TRY IT: Your answer must be the records, copied with no change.

· · · · · · ·

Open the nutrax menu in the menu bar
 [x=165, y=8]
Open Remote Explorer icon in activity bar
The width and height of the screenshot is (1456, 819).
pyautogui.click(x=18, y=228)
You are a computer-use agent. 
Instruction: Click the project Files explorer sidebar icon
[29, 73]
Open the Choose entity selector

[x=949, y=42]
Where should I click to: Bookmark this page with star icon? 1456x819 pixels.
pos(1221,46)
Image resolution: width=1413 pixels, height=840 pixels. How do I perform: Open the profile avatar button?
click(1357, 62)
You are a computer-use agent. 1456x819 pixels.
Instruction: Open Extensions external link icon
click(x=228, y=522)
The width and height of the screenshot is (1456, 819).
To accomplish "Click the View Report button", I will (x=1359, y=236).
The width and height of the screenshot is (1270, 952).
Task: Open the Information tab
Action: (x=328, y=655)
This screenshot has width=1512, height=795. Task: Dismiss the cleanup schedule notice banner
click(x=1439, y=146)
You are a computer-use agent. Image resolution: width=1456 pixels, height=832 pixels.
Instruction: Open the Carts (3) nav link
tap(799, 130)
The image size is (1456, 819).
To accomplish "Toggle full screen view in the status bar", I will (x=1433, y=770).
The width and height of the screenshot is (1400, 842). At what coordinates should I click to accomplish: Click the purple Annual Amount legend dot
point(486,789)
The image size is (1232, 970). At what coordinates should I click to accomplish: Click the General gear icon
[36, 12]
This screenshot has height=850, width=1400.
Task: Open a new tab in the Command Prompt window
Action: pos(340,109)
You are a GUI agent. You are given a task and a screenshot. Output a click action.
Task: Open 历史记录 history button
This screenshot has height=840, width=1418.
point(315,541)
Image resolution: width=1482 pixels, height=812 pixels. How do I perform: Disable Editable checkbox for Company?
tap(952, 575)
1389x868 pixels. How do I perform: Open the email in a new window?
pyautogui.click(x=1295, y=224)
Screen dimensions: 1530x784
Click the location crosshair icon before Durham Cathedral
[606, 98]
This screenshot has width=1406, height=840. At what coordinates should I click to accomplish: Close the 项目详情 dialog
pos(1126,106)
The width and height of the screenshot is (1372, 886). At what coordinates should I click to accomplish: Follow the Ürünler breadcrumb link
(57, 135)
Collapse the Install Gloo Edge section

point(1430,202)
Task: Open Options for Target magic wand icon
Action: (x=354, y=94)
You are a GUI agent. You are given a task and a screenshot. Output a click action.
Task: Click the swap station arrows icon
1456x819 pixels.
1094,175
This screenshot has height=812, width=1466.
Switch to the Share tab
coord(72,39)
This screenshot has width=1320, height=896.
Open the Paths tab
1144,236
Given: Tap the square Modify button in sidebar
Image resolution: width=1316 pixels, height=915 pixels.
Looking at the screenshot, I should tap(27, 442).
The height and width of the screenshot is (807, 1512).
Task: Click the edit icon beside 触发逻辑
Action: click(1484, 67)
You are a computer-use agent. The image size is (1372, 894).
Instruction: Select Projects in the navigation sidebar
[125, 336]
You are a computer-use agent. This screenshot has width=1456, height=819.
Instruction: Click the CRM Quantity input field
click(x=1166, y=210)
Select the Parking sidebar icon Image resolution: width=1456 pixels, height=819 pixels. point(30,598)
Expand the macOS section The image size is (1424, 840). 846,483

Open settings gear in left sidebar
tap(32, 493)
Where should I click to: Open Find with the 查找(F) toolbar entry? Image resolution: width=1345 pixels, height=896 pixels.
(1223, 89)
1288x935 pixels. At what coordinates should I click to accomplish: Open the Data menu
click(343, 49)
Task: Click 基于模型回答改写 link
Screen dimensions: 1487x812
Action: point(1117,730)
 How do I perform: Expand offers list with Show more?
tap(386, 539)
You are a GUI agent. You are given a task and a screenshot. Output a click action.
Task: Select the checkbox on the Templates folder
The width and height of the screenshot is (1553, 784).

· · · · · · ·

ANSWER TO THIS PROBLEM:
Open the nutrax menu in the menu bar
 [x=165, y=8]
Open Remote Explorer icon in activity bar
The width and height of the screenshot is (1456, 819).
pyautogui.click(x=18, y=228)
You are a computer-use agent. 
Instruction: Click the project Files explorer sidebar icon
[29, 73]
Open the Choose entity selector

[x=949, y=42]
Where should I click to: Bookmark this page with star icon? 1456x819 pixels.
pos(1221,46)
Image resolution: width=1413 pixels, height=840 pixels. How do I perform: Open the profile avatar button?
click(1357, 62)
You are a computer-use agent. 1456x819 pixels.
Instruction: Open Extensions external link icon
click(x=228, y=522)
The width and height of the screenshot is (1456, 819).
To accomplish "Click the View Report button", I will (x=1359, y=236).
The width and height of the screenshot is (1270, 952).
Task: Open the Information tab
Action: (x=328, y=655)
This screenshot has width=1512, height=795. Task: Dismiss the cleanup schedule notice banner
click(x=1439, y=146)
You are a computer-use agent. Image resolution: width=1456 pixels, height=832 pixels.
Instruction: Open the Carts (3) nav link
tap(799, 130)
The image size is (1456, 819).
To accomplish "Toggle full screen view in the status bar", I will (x=1433, y=770).
The width and height of the screenshot is (1400, 842). At what coordinates should I click to accomplish: Click the purple Annual Amount legend dot
point(486,789)
The image size is (1232, 970). At what coordinates should I click to accomplish: Click the General gear icon
[36, 12]
This screenshot has height=850, width=1400.
Task: Open a new tab in the Command Prompt window
Action: pos(340,109)
You are a GUI agent. You are given a task and a screenshot. Output a click action.
Task: Open 历史记录 history button
This screenshot has height=840, width=1418.
point(315,541)
Image resolution: width=1482 pixels, height=812 pixels. How do I perform: Disable Editable checkbox for Company?
tap(952, 575)
1389x868 pixels. How do I perform: Open the email in a new window?
pyautogui.click(x=1295, y=224)
Screen dimensions: 1530x784
Click the location crosshair icon before Durham Cathedral
[606, 98]
This screenshot has width=1406, height=840. At what coordinates should I click to accomplish: Close the 项目详情 dialog
pos(1126,106)
The width and height of the screenshot is (1372, 886). At what coordinates should I click to accomplish: Follow the Ürünler breadcrumb link
(57, 135)
Collapse the Install Gloo Edge section

point(1430,202)
Task: Open Options for Target magic wand icon
Action: (x=354, y=94)
You are a GUI agent. You are given a task and a screenshot. Output a click action.
Task: Click the swap station arrows icon
1456x819 pixels.
1094,175
This screenshot has height=812, width=1466.
Switch to the Share tab
coord(72,39)
This screenshot has width=1320, height=896.
Open the Paths tab
1144,236
Given: Tap the square Modify button in sidebar
Image resolution: width=1316 pixels, height=915 pixels.
Looking at the screenshot, I should tap(27, 442).
The height and width of the screenshot is (807, 1512).
Task: Click the edit icon beside 触发逻辑
Action: click(1484, 67)
You are a computer-use agent. The image size is (1372, 894).
Instruction: Select Projects in the navigation sidebar
[125, 336]
You are a computer-use agent. This screenshot has width=1456, height=819.
Instruction: Click the CRM Quantity input field
click(x=1166, y=210)
Select the Parking sidebar icon Image resolution: width=1456 pixels, height=819 pixels. point(30,598)
Expand the macOS section The image size is (1424, 840). 846,483

Open settings gear in left sidebar
tap(32, 493)
Where should I click to: Open Find with the 查找(F) toolbar entry? Image resolution: width=1345 pixels, height=896 pixels.
(1223, 89)
1288x935 pixels. At what coordinates should I click to accomplish: Open the Data menu
click(343, 49)
Task: Click 基于模型回答改写 link
Screen dimensions: 1487x812
Action: point(1117,730)
 How do I perform: Expand offers list with Show more?
tap(386, 539)
You are a GUI agent. You are given a task and a screenshot. Output a click action.
Task: Select the checkbox on the Templates folder
The width and height of the screenshot is (1553, 784).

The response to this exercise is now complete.